[Available data — start]

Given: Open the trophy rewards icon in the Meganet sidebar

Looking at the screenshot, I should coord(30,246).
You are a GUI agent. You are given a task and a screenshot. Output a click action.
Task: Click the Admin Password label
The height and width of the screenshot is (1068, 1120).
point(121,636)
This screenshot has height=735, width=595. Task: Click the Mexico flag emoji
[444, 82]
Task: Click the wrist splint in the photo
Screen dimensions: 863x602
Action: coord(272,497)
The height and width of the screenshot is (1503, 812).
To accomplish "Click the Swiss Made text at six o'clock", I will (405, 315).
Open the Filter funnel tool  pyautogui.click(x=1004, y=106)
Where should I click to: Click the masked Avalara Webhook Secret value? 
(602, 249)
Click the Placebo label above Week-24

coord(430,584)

[Available data — finish]

:: Assignment ::
Each entry is to be given again, exactly as it stands.

:: Written reply ::
Given: Open the trophy rewards icon in the Meganet sidebar

Looking at the screenshot, I should coord(30,246).
You are a GUI agent. You are given a task and a screenshot. Output a click action.
Task: Click the Admin Password label
The height and width of the screenshot is (1068, 1120).
point(121,636)
This screenshot has height=735, width=595. Task: Click the Mexico flag emoji
[444, 82]
Task: Click the wrist splint in the photo
Screen dimensions: 863x602
Action: coord(272,497)
The height and width of the screenshot is (1503, 812).
To accomplish "Click the Swiss Made text at six o'clock", I will (405, 315).
Open the Filter funnel tool  pyautogui.click(x=1004, y=106)
Where should I click to: Click the masked Avalara Webhook Secret value? 
(602, 249)
Click the Placebo label above Week-24

coord(430,584)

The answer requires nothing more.